Desde menino que me dói a mudança, por mínima que seja. Custava-me saber que um casal qualquer da rua estivesse de partida (para o Norte, para o Sul, para o estrangeiro). Custava-me que um velhote tivesse morrido e nunca mais o voltasse a ver tão anónimo e silente, sentado num muro branco, à saída das oficinas da Renault, quando eu regressava a casa no fim das aulas. Custava-me que a câmara municipal arrancasse uma árvore antiga, com o pretexto da sua velhice e de algum perigo para a população da minha rua. Custava-me o final iminente do livro que andasse a ler. Custava-me o ocaso de uma série televisiva.

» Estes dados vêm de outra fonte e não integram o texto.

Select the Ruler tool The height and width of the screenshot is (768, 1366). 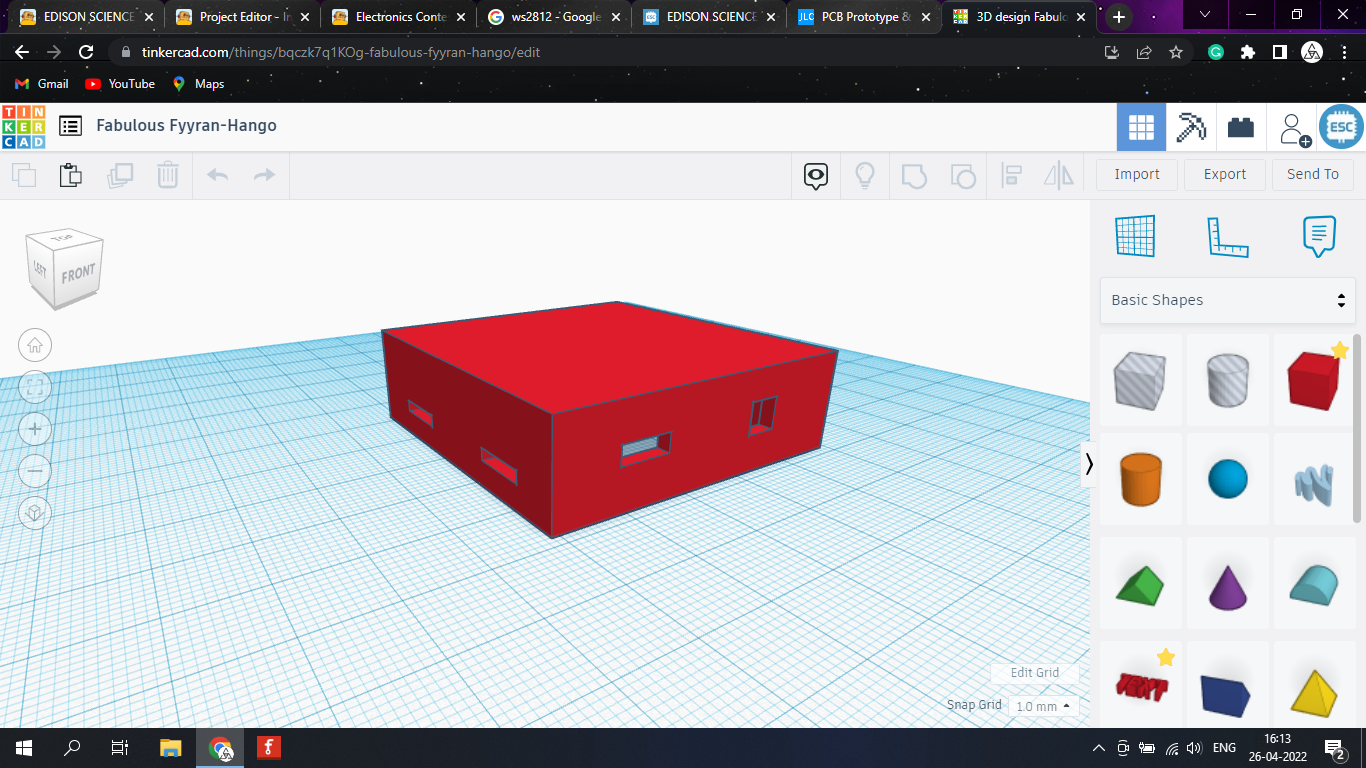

Pressentia-o antes, sei-o agora: a minha dor era a de o tempo passar e de isso significar que tudo tinha um fim (e de não haver remédio capaz de contrariar essa doença). Era a de saber que o tempo todo é um empréstimo com prazo e juros. Uma estadia provisória e volátil. No meu primeiro livro, Desapontamentos dos Dias (nascido na década de 90 do século XX), escrevi:
Cortaram mais uma árvore
Na rua onde fui menino.
Cada vez há menos árvores
E a rua vai-me fugindo.
Lá estava a rua, isto é, a vida em fuga. É uma coisa muito triste, e eu digo-a. Não a digo – isto é, não a escrevo – apenas por ser triste, mas por ser também uma coisa estranhamente bela.
Coimbra, 20 de Abril de 2019.
Joaquim Jorge Carvalho
[Na foto, estou eu, com 12 anos menos, e está Coimbra, sem idade.]